2. The judgment of the learned Honorary Magistrate which I have perused which care appears to me to be not very satisfactory in consequence of certain errors into which he seems to have fallen. In the first place, he says that all the witnesses examined on behalf of the prosecution are disinterested and independent persona, forgetting that at least one of the witnesses, namely, P.W. No. 5, is a daughter of the complainant, prosecution witness No. 1. There is also a defect in the consideration of the evidence that was adduced on behalf of the defence to be found in the judgment of the Honorary Magistrate inasmuch as he states that it was the duty of the accused to call the doctor whose coachman has been examined as the D. W. No. 1 and he was not prepared to rely upon the evidence of the coachman because his master was not examined. There are other defects in the judgment of the learned Honorary Magistrate which I need not specifically, refer to. There is also the fact that evidence has been let in with regard to a previous act of fraud which is alleged to have been committed by the accused person. I mean the evidence of P.W. 6, who speaks to the fact that on a particular occasion he was cheated by the accused in respect of a certain sum of money. That evidence to my mind is clearly inadmissible in law and it cannot be brought in with the aid either of Section 14 or Section 15 of the Indian Evidence Act. This was a case in which the question of the guilt or innocence, of the accused depended upon proof of actual facts and not upon the state of the accused's mind. Therefore the evidence as to any previous act of fraud was not admissible under any provision of the law. That evidence therefore has got to be excluded in considering whether the case against the accused has been properly and legally proved.
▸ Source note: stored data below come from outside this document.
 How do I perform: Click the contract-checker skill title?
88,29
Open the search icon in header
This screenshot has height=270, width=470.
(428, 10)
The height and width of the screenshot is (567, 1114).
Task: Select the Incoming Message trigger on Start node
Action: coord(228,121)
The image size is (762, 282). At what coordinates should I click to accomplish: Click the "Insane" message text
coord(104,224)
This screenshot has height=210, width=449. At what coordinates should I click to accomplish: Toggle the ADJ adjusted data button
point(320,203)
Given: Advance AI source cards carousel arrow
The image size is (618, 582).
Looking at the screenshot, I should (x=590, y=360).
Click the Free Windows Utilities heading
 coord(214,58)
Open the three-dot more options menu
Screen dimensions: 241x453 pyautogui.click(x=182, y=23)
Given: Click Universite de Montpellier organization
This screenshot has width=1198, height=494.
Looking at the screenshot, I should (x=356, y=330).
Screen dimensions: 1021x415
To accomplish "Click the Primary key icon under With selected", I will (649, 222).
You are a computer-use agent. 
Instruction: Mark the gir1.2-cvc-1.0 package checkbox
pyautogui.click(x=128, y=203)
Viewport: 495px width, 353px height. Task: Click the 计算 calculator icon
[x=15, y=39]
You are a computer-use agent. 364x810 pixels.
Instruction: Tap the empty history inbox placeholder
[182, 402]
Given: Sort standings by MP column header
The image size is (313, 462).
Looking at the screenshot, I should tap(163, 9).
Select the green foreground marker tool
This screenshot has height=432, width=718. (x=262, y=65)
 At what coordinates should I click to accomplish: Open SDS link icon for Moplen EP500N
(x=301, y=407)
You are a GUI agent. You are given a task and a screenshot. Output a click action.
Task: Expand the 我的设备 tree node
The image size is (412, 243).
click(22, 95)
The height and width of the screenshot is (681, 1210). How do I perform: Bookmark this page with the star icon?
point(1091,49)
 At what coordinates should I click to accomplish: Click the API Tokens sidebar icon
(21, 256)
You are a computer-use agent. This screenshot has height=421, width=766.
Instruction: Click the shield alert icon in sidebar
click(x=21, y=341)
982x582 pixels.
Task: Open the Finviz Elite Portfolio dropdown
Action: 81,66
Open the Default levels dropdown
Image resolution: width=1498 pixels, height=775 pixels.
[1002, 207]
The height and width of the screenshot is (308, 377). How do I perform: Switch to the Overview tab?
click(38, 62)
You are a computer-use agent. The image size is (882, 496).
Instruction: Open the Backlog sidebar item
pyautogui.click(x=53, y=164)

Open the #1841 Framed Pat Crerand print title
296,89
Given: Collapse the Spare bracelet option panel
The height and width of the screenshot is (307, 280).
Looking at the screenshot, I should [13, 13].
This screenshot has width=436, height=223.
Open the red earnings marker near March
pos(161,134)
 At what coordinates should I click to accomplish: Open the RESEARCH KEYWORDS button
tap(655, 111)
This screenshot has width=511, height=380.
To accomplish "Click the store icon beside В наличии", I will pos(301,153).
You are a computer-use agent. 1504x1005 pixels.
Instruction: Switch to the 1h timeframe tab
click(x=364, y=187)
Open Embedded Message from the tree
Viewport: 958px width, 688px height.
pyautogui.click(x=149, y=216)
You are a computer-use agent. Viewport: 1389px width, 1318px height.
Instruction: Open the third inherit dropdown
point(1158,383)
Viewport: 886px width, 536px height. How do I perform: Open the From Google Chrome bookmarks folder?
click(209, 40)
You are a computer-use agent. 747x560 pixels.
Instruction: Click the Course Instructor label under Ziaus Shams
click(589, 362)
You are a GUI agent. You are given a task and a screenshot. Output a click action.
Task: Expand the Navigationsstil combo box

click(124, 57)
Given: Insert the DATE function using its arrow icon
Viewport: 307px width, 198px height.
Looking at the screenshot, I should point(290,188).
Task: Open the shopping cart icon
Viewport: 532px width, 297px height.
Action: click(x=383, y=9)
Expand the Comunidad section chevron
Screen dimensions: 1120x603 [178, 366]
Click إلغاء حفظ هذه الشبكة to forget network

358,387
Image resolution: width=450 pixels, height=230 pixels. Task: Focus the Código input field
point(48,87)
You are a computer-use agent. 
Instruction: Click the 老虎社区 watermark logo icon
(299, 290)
3. [His Lordship then proceeded to discuss the evidence in the case and in the course of his remarks, observed as follows:]

4. It is true that defence witness No. 4 has been examined for the purpose of proving an entry made in the thana diary at the instance of the complainant which is to the effect that the charge which the complainant made at the thana on the 3rd January at about 6 p. M., was only for detaining her silver ornaments. It is urged that in this entry there is no mention of the fact that money was paid by the complainant to the accused. Regard, however, being had to the way in which these entries are made, I am not prepared to infer from this omission that the story with regard to this payment was a subsequent invention.

5. On a consideration therefore of the whole evidence in the case and the facts, circumstances and the probabilities, I have come to the conclusion that the conviction of the accused is correct and that the sentence passed upon him is not severe; and I accordingly dismiss the appeal.